DU CONGO A L'OUBANGUI-CHARI :  UNE GENEALOGIE DU CRIME

 

                          


Si le Congo de Léopold fut le lieu où les massacres furent les plus nombreux, cette pratique de pacification coloniale et d'extermination par le travail pour le profit fut aussi appliquée par les puissances coloniales dans presque toute l'Afrique centrale.  Ainsi en Centrafrique,

selon Stephen Smith et Géraldine Faes :

« Dans l'Oubangui-Chari, le régime instauré a été aussi féroce que la terreur exterminatrice au royaume africain de Léopold II. Entre 1890 et 1940, selon une estimation prudente, la moitié de la population centrafricaine a péri.
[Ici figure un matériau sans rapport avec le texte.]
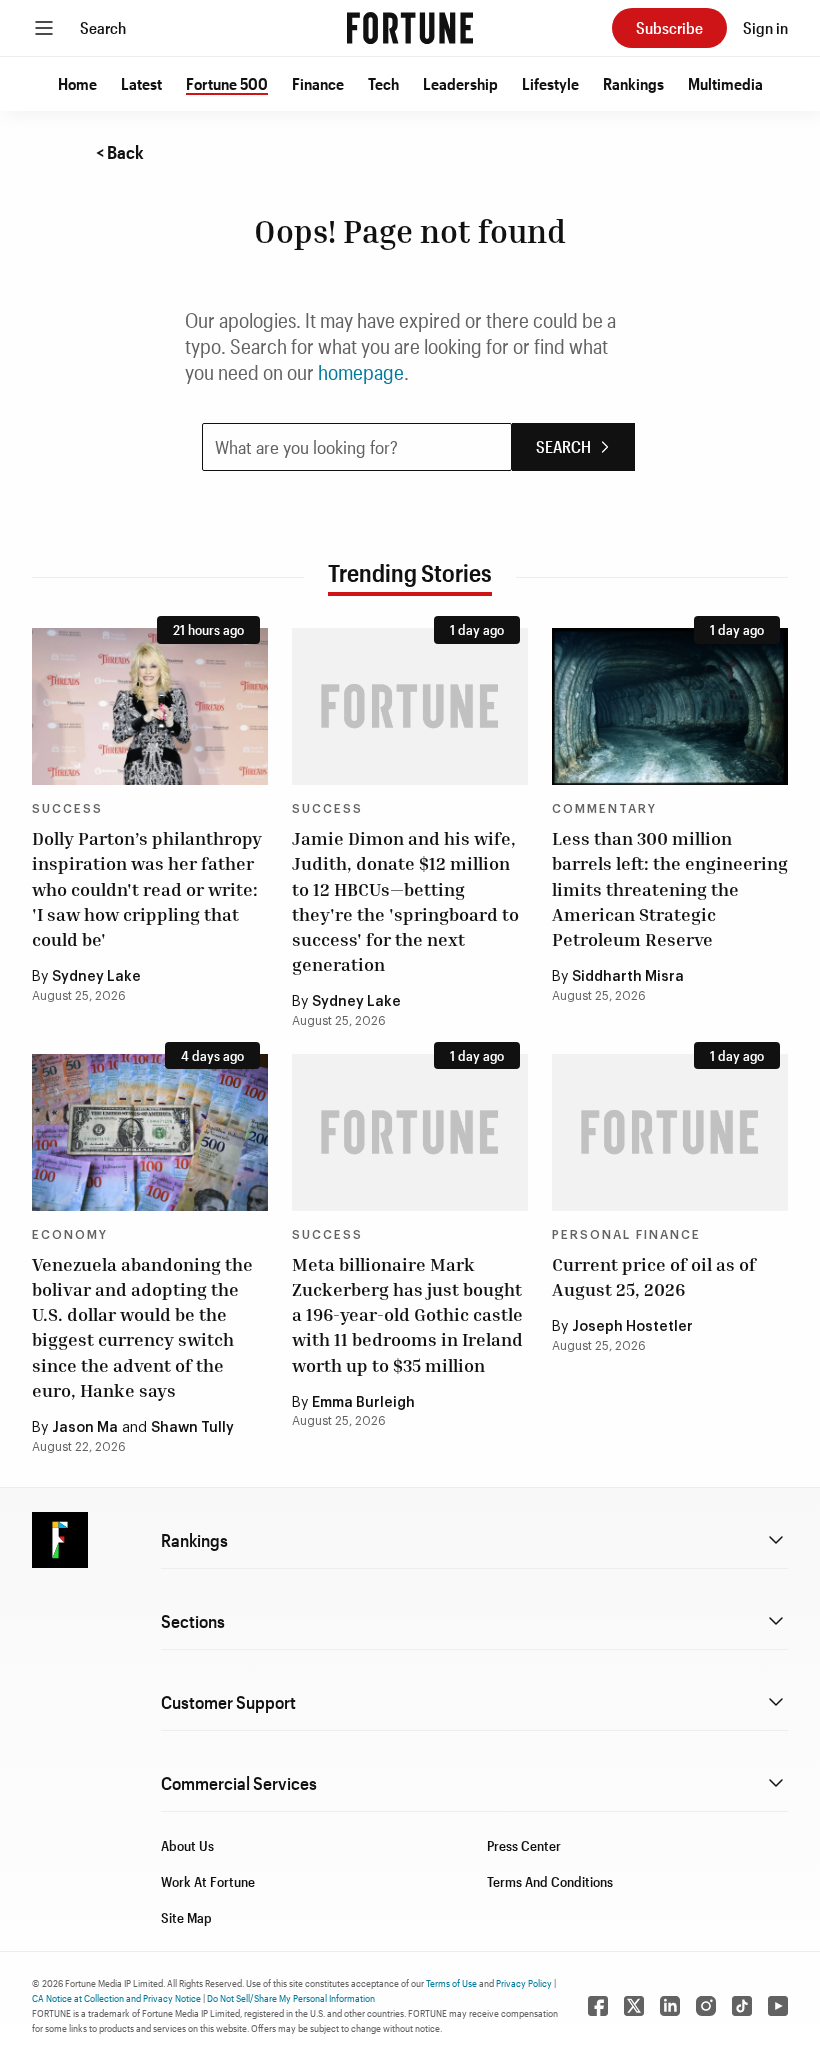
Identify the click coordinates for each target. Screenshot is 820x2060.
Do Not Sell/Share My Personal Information (291, 1998)
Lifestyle (550, 83)
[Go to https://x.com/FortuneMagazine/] (634, 2006)
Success (67, 809)
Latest (141, 83)
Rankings (633, 83)
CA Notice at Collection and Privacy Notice (116, 1998)
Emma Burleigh (363, 1403)
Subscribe (669, 27)
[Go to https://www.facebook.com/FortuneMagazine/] (598, 2006)
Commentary (604, 809)
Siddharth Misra (628, 977)
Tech (383, 83)
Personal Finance (626, 1235)
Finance (318, 83)
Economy (70, 1235)
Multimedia (725, 83)
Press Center (524, 1845)
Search (103, 27)
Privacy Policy (524, 1983)
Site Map (186, 1917)
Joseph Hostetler (632, 1327)
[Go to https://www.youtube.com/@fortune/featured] (778, 2006)
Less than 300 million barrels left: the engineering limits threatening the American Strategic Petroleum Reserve (670, 888)
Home (77, 83)
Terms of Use (451, 1983)
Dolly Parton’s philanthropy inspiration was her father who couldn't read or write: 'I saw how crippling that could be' (147, 888)
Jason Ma (85, 1428)
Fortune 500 (227, 83)
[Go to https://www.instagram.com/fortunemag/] (706, 2006)
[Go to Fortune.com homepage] (410, 28)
Dans son livre publié en 1998, Le Centrafrique entre mythe et réalité, Pierre Saulnier cite le témoignage d'un prêtre spiritain, le père Daigre, qui a séjourné en Centrafrique de 1905 à 1940 en y faisant de grandes tournées à pied en brousse, mal vu pour sa « négrophilie », le père Daigre a été un témoin gênant : « A la fin de janvier 1917, je me rendais chez les Langbassis installés sur la Kandjia et, en cours de route, je rencontrai un caporal de milice qui me dit : « Ah ! tu vas là-bas ? Regarde bien, et toi qui es blanc, tu pourras dire au gouverneur ce que tu as vu, car nous les noirs, il ne nous croît pas ! » De fait, jamais je n'ai trouvé comme ici autant de maux accumulés : famine, maladies, assassinats, esclavage, anthropophagie, tout contribue à anéantir la population Langbassi de la Pandé.Dernièrement, un administrateur du Kouango me disait que les deux tiers des Mangbassis du Kouango avaient déjà disparu.Les exterminateurs de ces races ne pourront-ils pas toujours se réclamer des ordres reçus : ''du caoutchouc, par n'importe quel moyen ?'' »

(Géraldine Faes et Stephen Smith, Bokassa 1er, un empereur français, p.59).